Bedrohung durch Ransomware

Die Bedrohung durch Cybercrime steigt stetig. Allein 2023 entstand der deutschen Wirtschaft ein Schaden von über 205 Mrd. Euro. Davon entfallen über 16 Mrd. Euro auf die Schäden durch Erpressung mit gestohlenen oder verschlüsselten Daten.

Ransomware stellt eine zunehmende Bedrohung für Unternehmen und Privatpersonen in Deutschland dar. Im letzten Jahr war rund ein Viertel der Unternehmen von Ransomware betroffen. Innerhalb eines Jahres ist das ein Anstieg von ca. 10 Prozent. Schätzungsweise ist mittlerweile jede zweite Firma in Deutschland bereits Opfer von Ransomware-Angriffen geworden. Diese Cyberangriffe haben nicht nur finanzielle Auswirkungen, sondern können auch zu erheblichen Störungen im Betriebsablauf und zum Verlust sensibler Daten führen.¹

Die Täter agieren strukturiert und kommen meist aus dem Umfeld der organisierten Kriminalität. Anders als noch vor Jahren benötigen die Täter relativ wenig Know-how. Im Zuge von Cybercrime-as-a-Service lassen sich benötigte Komponenten, von der Schadsoftware, über Verhandlungen mit betroffenen Firmen oder Finanztransaktion mit anschließender Geldwäsche, einfach und vergleichsweise kostengünstig organisieren.

Die Ransomware-Angriffe zielen darauf ab, die Daten von Unternehmen und Privatpersonen zu verschlüsseln und erst nach Zahlung eines Lösegelds wieder freizugeben. Die Verschlüsselungsraten variieren je nach Art der Ransomware, können jedoch in einigen Fällen nahezu vollständig sein, wodurch Opfer praktisch keinen Zugriff mehr auf ihre eigenen Daten haben.

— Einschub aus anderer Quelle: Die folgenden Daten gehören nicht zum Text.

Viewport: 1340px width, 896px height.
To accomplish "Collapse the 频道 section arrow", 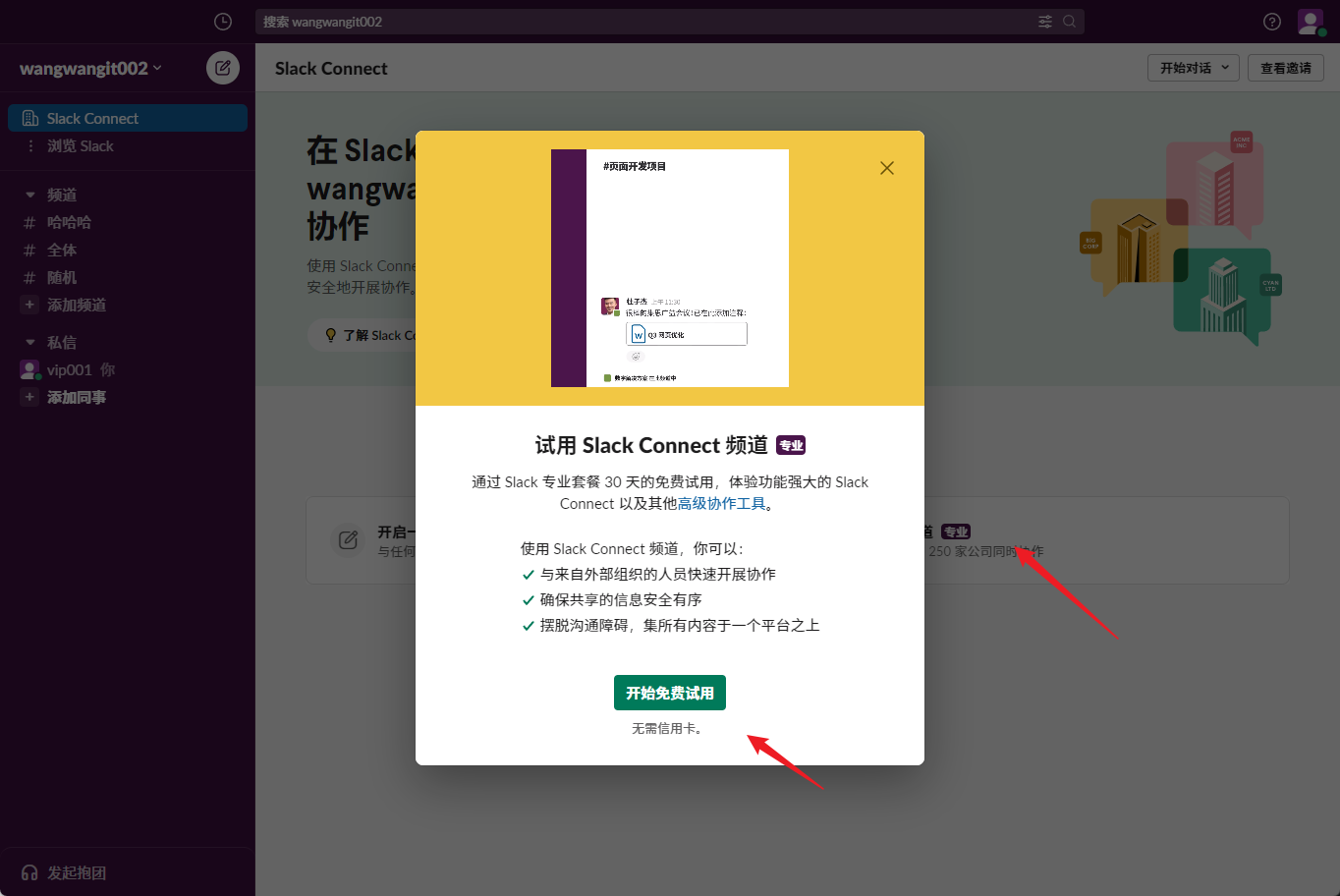I will point(30,195).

Angriffe werden komplexer und folgenschwerer

Crypto-­Ransomware die Daten und Dateien verschlüsselt, sodass Benutzer nicht mehr darauf zugreifen können.²

Im Gegensatz zur Crypto-Ransomware sperrt die Locker-Ransomware „nur“ die Nutzerinnen und Nutzer von ihren Systemen aus. Diese können dann nur noch mit dem Sperrbildschirm agieren, um beispielsweise Zahlungen an den Angreifer zu veranlassen. Die Locker zerstören in der Regel nicht, sondern verhindern nur, dass die Nutzenden auf ihre Daten zugreifen können. Ein Timer mit einer Frist wird angezeigt, um das Opfer zu einer Zahlung zu bewegen.

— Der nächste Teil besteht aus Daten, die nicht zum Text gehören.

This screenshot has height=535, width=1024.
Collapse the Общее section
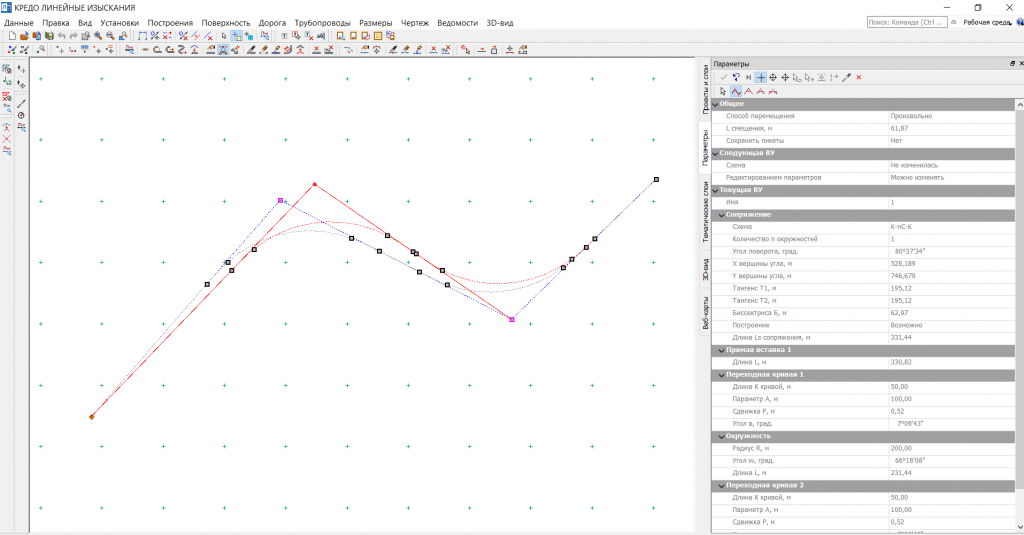point(715,104)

Bei der Crypto-Ransomware kann das Opfer in der Regel die Daten einsehen und das System benutzen, aufgrund der Verschlüsselung kann jedoch nicht mehr auf die Daten zugegriffen werden. Meist geht zusätzlich ein Erpresserschreiben ein, welches zu einer Zahlung auffordert. Wenn diese Frist versäumt wird, werden alle verschlüsselten Daten endgültig zerstört.

Neue Angriffsfelder – Leakware, Doxware, Double Extortion

Eine gute Datensicherung kann eine herkömmliche Ransomware besiegen. Für einen Entschlüsselungsschlüssel, der Daten wiederherstellt, müsste nicht mehr bezahlt werden. Allerdings ­passen sich die Kriminellen schnell an. Eine neue Taktik ist die Double-Extortion-Ransomware (Leakware, Doxware). Sie kombiniert Datendiebstahl mit Datenverschlüsselung. Die Täter drohen neben der Verschlüsselung und der Zerstörung der Daten damit, diese preiszugeben, wenn kein Lösegeld gezahlt wird. Somit kann erfolgreich Lösegeld erpresst werden, selbst wenn das Unternehmen über ein funktionierendes Backup verfügt.

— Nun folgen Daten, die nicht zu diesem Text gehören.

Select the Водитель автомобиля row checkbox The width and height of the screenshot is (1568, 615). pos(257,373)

Vorgehensweise der Täter – die „Killchain“

Bei der Killchain handelt es sich um ein Cybersecurity-Konzept. Es beschreibt einen Cyberangriff. Eine Killchain umfasst mehrere Angriffs-Phasen, um ein Ziel zu erreichen. Klassische Ransomware durchläuft in der Regel die folgende Killchain:

Reconnaissance (Aufklärung): In dieser Phase sammelt der Angreifer Informationen über potenzielle Ziele, wie zum Beispiel Schwachstellen in Systemen oder mögliche Angriffsvektoren.

Weaponization (Waffenbildung): Der Angreifer entwickelt oder erwirbt die Ransomware und passt sie an seine Bedürfnisse an. Dies kann das Erstellen von Phishing-E-Mails mit infizierten Anhängen oder das Ausnutzen von Sicherheitslücken in einer Software umfassen, um die Ransomware in das System des Opfers einzuschleusen.

Delivery (Auslieferung): Die Ransomware wird in das System des Opfers eingeschleust. Dies kann durch das Öffnen infizierter E-Mail-Anhänge, das Besuchen infizierter Websites oder das Ausnutzen von Schwachstellen in Netzwerken erfolgen.

Exploitation (Ausnutzung): Die Ransomware nutzt Schwachstellen im System aus, um sich zu verbreiten und Zugriff auf wichtige Dateien und Daten zu erlangen. Sie verschlüsselt dann diese Dateien, um sie unzugänglich zu machen.

Installation (Installation): Die Ransomware installiert sich im System des Opfers und beginnt mit der Verschlüsselung von Dateien und Daten.

Command and Control (Befehl und Kontrolle): Die Ransomware kommuniziert mit dem Command-and-Control-Server des Angreifers, um Anweisungen zu empfangen und gestohlene Daten zu übertragen.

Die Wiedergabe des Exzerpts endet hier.